Three decades on this planet, and I feel like I’m only awakening now. I have never felt so fulfilled in my life. I feel like the girl with a hundred grandparents. When I’m at a clinical site, I can rarely keep the smile off of my face. In six months, I’ve seen the gamut of human emotion and been transformed. I have seen love so beautiful and pure…pain and agony so chilling. Knowing something in your mind can never live up to experiencing it first hand. I was holding the hands of one of my favorite patients the other day as she rocked back and forth on the toilet. Constipated. Again. She was gripping my hands so tightly. I asked her if I could give her some privacy, and she looked up at me with a pained smile and said, “No. I need you. I want you here with me.” She is 82 with dementia, among other problems. It’s silly, I know. But, for that one moment I knew that I had made her day a little better. How much would it take to go from a fully functioning adult to an elderly lady, straining on the toilet, feeling so miserable that you just want to hold another human being’s hand? I walk into every patient’s room as if they are a dear relative. I look into their eyes. I sing with them. I listen to them. I assess them. I’m learning this new language…and suddenly it’s like I’m everything I ever wanted to be…an actress, a psychologist, an anthropologist, a detective. I don’t feel like I’m working and it’s absolutely amazing.

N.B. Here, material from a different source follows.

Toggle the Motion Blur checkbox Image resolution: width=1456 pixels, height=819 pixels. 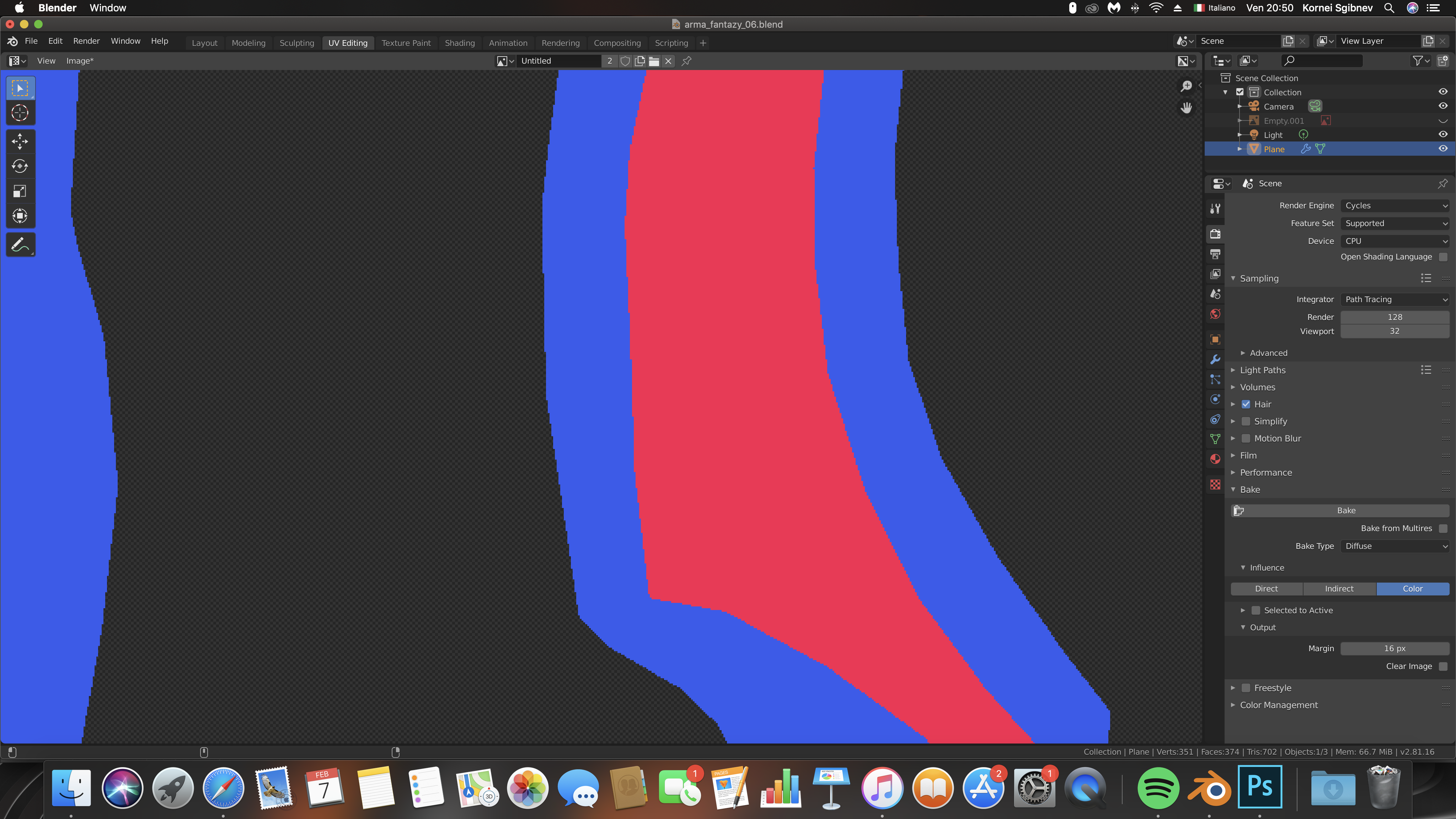[1246, 439]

Then there’s everything else. In growing as a human being, I feel like parts of my life are irreparably changing. I feel now more than ever the shortness of life…the futility of anger, resentment or hostility. For the first time in my life, I actually can say that I love myself. I am a kind, intelligent and funny woman with patience and compassion. I have friends…honest to goddess friends who would pull over to check on you at the side of the road…or call you to make sure you’re ok if you don’t show up to class. I’m working on my relationship with my parents, and I think I’ve finally truly forgiven them for the past. I know myself and I trust my gut. Sometimes, though, all these good things can turn my life upside down. Sometimes these changes within me put my marriage to the test like nothing else.
In the first week of school, one of my favorite instructors warned us that nursing school will change everything. She said that we’d all be best off if we leave our families until the program is up. From what I’ve seen in the lives of my classmates, she was frightfully accurate. I find myself questioning everything to its very core. I suppose I’ve always over-thought things, but this seems different somehow. I feel like I’ve finally grown up into the woman I want to be…on the path I want to be on. Who knew it would be nursing?